Ce n’est donc pas parce que la chute dure depuis plus longtemps qu’elle est plus rapide ; c’est parce que le poids d’un corps est d’autant plus grand que ce corps est plus voisin du centre du Monde. Telle est l’idée, étrangement erronée, qu’Aristote paraît avoir conçue.

À l’opinion d’Aristote, Simplicius fait succéder celle d’Hipparque. Celle-ci, nous l’avons rapportée au § VI[1]. Hipparque pense qu’un corps qui tombe est encore soumis à un résidu de la force qui l’a jeté en haut ; la force qui le meut, c’est l’excès de son poids sur ce reste de force ascensionnelle ; comme ce reste va toujours en s’atténuant, la puissance qui fait tomber le grave croît d’un instant à l’autre, et le grave descend de plus en plus vite.
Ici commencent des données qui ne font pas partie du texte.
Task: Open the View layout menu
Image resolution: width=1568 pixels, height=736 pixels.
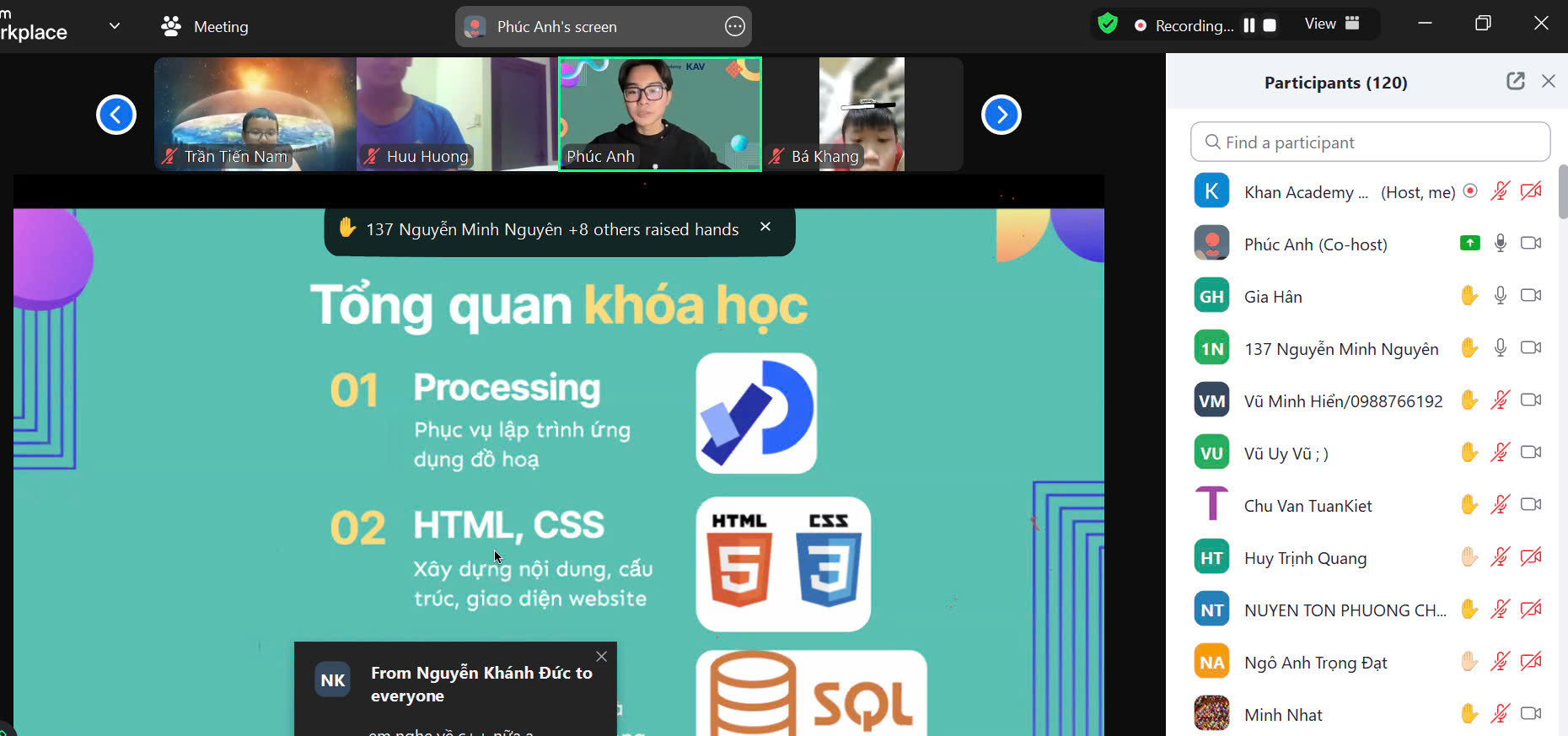Action: click(x=1332, y=24)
Alexandre d’Aphrodisias[2] ne s’en veut tenir ni à l’explication d’Aristote ni à l’explication d’Hipparque ; Simplicius nous fait connaître, et par des citations textuelles, ce qu’il en pensait.

Comme Hipparque, Alexandre réputé improbable l’accroissement qu’éprouverait le poids d’un corps à l’approche du centre, Mais à l’opinion d’Hipparque, il fait une grave objection ; excellente pour expliquer la chute accélérée qui suit un mouvement violent, elle est en défaut lorsqu’aucune violence n’a précédé le mouvement de descente.
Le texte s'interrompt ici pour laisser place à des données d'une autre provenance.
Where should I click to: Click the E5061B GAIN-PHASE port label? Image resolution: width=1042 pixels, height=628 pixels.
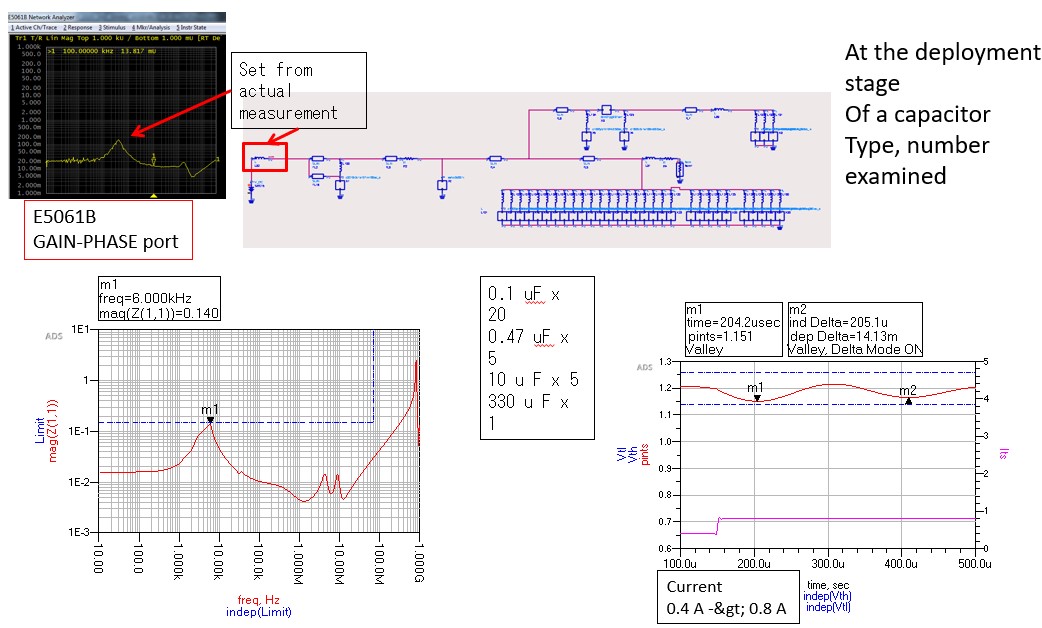pos(105,228)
À son tour, il propose une théorie qui n’est point sans affinité avec celle d’Hipparque.

Lorsqu’un grave est maintenu un certain temps dans une position élevée, sa nature s’altère et se transforme en une nature contraire ; de grave, il tend à devenir léger. Qu’on supprime alors l’obstacle qui le retenait, il va tomber ; mais, durant les premiers instants de sa chute, il gardera quelque chose de cette légèreté acquise par son séjour en haut lieu, de cette vertu qui s’oppose à la descente ; la pesanteur en sera diminuée d’autant et la chute sera d’abord fort lente ; puis, peu à peu, cette légèreté acquise ira s’affaiblissant ; elle gênera de moins en moins l’action de la gravité, et la chute s’accélérera.

Thémistius revient purement et simplement à l’explication

  1. Vide supra, p. 386.
  2. Simplicius, loc. cit., pp. 265-267.